---------- RECORDS ----------
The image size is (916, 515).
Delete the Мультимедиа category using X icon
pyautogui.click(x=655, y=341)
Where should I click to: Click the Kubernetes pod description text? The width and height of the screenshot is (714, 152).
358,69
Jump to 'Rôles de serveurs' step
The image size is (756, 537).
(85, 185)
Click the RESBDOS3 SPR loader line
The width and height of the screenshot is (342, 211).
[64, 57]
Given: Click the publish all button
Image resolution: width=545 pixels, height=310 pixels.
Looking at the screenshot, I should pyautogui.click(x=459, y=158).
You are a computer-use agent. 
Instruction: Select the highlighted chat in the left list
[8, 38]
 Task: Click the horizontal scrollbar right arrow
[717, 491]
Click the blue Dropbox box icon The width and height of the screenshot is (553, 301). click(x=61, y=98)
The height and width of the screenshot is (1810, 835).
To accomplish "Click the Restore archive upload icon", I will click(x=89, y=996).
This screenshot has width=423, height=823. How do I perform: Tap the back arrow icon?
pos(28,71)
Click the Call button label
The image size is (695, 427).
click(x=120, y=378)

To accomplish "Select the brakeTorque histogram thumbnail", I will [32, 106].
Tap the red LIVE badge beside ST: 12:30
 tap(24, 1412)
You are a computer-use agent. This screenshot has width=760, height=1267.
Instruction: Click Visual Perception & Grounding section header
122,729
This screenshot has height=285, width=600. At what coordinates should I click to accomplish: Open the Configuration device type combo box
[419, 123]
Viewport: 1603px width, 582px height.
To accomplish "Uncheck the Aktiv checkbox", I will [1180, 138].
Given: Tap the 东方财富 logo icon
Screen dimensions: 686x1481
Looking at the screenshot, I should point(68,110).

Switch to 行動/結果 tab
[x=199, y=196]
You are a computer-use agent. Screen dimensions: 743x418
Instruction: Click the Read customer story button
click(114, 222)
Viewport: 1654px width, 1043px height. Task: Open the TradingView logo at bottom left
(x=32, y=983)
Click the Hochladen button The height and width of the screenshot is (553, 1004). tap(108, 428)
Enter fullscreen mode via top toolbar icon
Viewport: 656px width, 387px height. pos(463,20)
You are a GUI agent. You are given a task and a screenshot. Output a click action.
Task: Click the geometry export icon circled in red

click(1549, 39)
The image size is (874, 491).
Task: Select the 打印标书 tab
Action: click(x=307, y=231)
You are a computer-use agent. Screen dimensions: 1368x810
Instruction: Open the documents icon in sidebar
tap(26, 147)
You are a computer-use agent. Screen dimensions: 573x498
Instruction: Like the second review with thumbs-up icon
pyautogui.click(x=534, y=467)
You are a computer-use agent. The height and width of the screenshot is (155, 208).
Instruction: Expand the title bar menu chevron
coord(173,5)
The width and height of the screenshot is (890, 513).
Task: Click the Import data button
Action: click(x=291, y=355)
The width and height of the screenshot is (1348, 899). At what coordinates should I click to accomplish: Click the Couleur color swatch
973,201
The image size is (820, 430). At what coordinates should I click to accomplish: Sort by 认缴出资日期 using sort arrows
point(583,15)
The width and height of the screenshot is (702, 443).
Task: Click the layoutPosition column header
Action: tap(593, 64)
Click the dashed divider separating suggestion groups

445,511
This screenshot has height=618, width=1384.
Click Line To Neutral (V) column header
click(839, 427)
----------
STATED GOAL: Rewrite everything from the line containing "Switch to 行動/結果 tab" down through the end of the items, swapping "Instruction" for "Command" and leaving all else unchanged.

COMPLETED EXERCISE:
Switch to 行動/結果 tab
[x=199, y=196]
You are a computer-use agent. Screen dimensions: 743x418
Command: Click the Read customer story button
click(114, 222)
Viewport: 1654px width, 1043px height. Task: Open the TradingView logo at bottom left
(x=32, y=983)
Click the Hochladen button The height and width of the screenshot is (553, 1004). tap(108, 428)
Enter fullscreen mode via top toolbar icon
Viewport: 656px width, 387px height. pos(463,20)
You are a GUI agent. You are given a task and a screenshot. Output a click action.
Task: Click the geometry export icon circled in red

click(1549, 39)
The image size is (874, 491).
Task: Select the 打印标书 tab
Action: click(x=307, y=231)
You are a computer-use agent. Screen dimensions: 1368x810
Command: Open the documents icon in sidebar
tap(26, 147)
You are a computer-use agent. Screen dimensions: 573x498
Command: Like the second review with thumbs-up icon
pyautogui.click(x=534, y=467)
You are a computer-use agent. The height and width of the screenshot is (155, 208).
Command: Expand the title bar menu chevron
coord(173,5)
The width and height of the screenshot is (890, 513).
Task: Click the Import data button
Action: click(x=291, y=355)
The width and height of the screenshot is (1348, 899). At what coordinates should I click to accomplish: Click the Couleur color swatch
973,201
The image size is (820, 430). At what coordinates should I click to accomplish: Sort by 认缴出资日期 using sort arrows
point(583,15)
The width and height of the screenshot is (702, 443).
Task: Click the layoutPosition column header
Action: tap(593, 64)
Click the dashed divider separating suggestion groups

445,511
This screenshot has height=618, width=1384.
Click Line To Neutral (V) column header
click(839, 427)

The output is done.